Perkiraanpun tidak salah...karena berjalan dari hutan
lamtoro ini kurang dari 1 km kemudian , kutemukan sebuah desa yang cukup
padat...aku pun bisa bernafas lega karena bisa kembali ke peradaban setelah
beberapa jam tersesat dan hampir saja mati tak ditemukan...rasa penasaran akan
seberapa jauh aku tersesat pun memenuhi kepalaku...sehingga di salah satu
warung aku sengaja berhenti untuk bertanya dan membeli sejumlah makanan kecil
untuk mengganjal perut.
"Ini desa dago ak , kalo desa banjaran ada disono
tuh jauh dari sini.." jawaban dari teteh ini tidak membuatku
puas...sooo...aku ceritakan bagaimana asal mulanya aku terdampar di desa ini..
"Sini dulu memang sering dijadikan jalur untuk
mendaki ak...tapi itu dulu lho...sekarang mah udah jarang...paling juga
penduduk sini juga yang pakai jalan ini menuju puncak...dulunya sih waktu
ramai-ramainya musim pendakian , banyak cerita pendaki yang suka di
ganggu...bahkan di bikin kesasar sampai berhari-hari..aak beruntung lho gak
sampai setangah hari udah ketemu jalan ke desa ini....salah aak juga sih...mau
di ikuti ma penunggu gunung ini tak mau , akhirnya di bikin kesasar deh
...hihihi..." sambil tertawa kecil
teteh pemilik warung ini pun menyudahi penjelasannya yang cukup panjang....dan
mendengar kalimat terakhir dari pemilik warung ini aku pun kembali teringat dan
tersadar bahwa banyak memang kejadian aneh yang kualami di gunung ini. Mulai
dari penampakan mbak kunti yang ingin mengikuti di malam hari. Dan esoknya saat
turun , pertigaan jalan yang ku cari yang awalnya terlihat jelas waktu naik raib
, menghilang tak berbekas. Kemudian suara manusia yang berulang kali ku dengar
tapi tak pernah kulihat manusianya. Seolah suara ini menuntunku untuk mengikuti
jalur ini agar tersesat semakin jauh. Dan juga anjing berwarna hitam legam yang
sempat memperlihatkan diri sewaktu aku tersesat. Anjing ini muncul saat suara
manusia yang kudengar menghilang...tapi selama aku turun gunung dan tersesat
tak ku jumpai anjing ini dan pemiliknya padahal jarak anjing ini dan diriku tak
terlalu jauh...entah ini anjing setan atau bukan...hanya tuhan yang tahu...yang
jelas aku cukup bersyukur masih di lindungi dan di beri keselamatan...
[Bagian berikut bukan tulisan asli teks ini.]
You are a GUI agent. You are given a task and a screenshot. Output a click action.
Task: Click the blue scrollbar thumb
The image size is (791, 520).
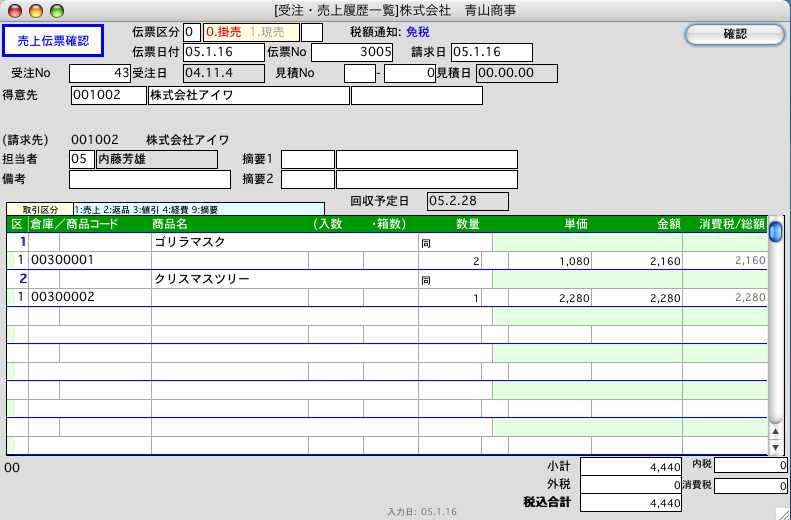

Sungguh pengalaman di gunung yang benar-benar tak
terlupakan...pada akhirnya aku pun kembali ke Banjaran untuk melanjutkan
perjalanan ke salah satu tempat yang cukup terkenal di Bandung Selatan , Kawah
Putih…tapi bukan tempat ini tujuan utamaku , melainkan sebuah gunung yang terletak
tak jauh dari kawah Putih , Gunung Patuha….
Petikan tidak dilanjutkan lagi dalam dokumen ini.